#### [WORK REQUEST]
Word for word, print each line of the listing below; pictures stay out.

================================

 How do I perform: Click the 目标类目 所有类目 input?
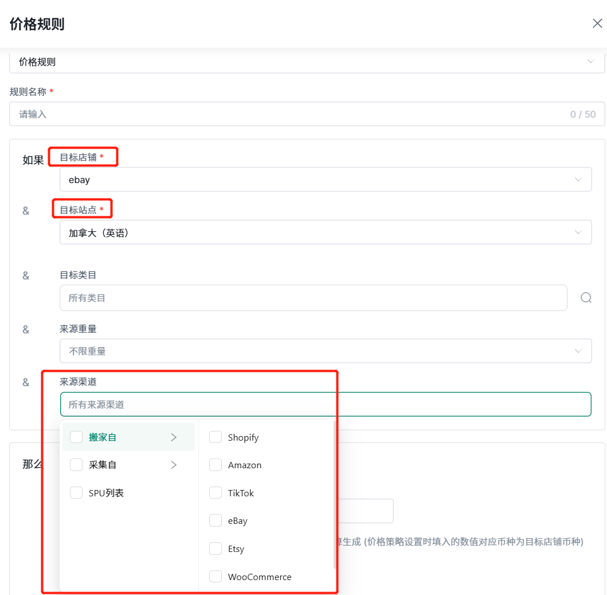(313, 298)
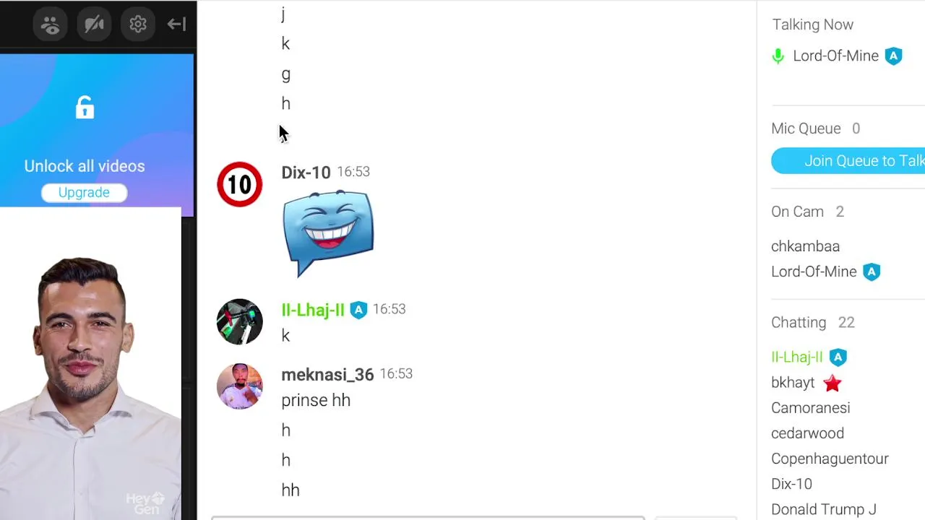
Task: Click the Upgrade button
Action: (84, 192)
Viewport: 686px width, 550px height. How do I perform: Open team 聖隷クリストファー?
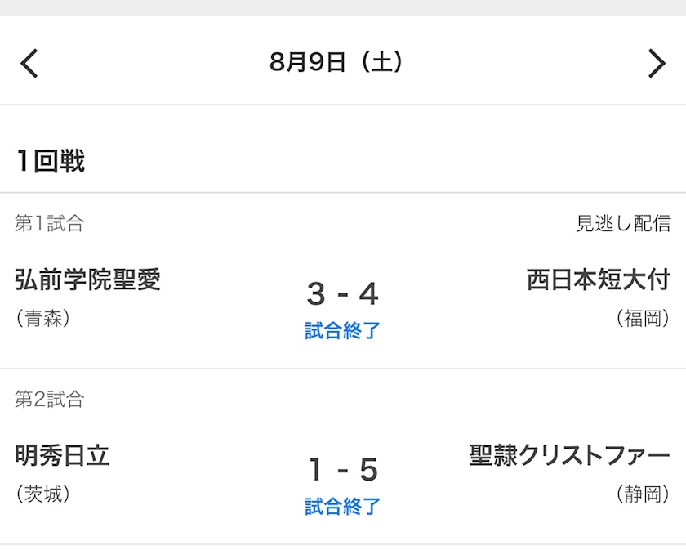570,456
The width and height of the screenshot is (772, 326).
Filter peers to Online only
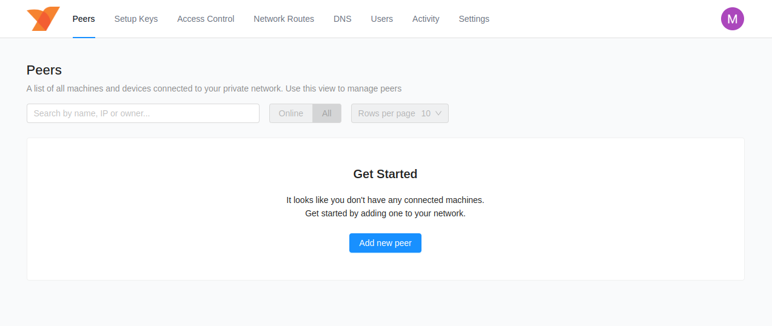click(x=291, y=113)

================================

#### [ANSWER TO THIS PROBLEM]
 How do I perform: Click the 目标类目 所有类目 input?
(313, 298)
Task: Click the Upgrade button
Action: (84, 192)
Viewport: 686px width, 550px height. How do I perform: Open team 聖隷クリストファー?
570,456
The width and height of the screenshot is (772, 326).
Filter peers to Online only
click(x=291, y=113)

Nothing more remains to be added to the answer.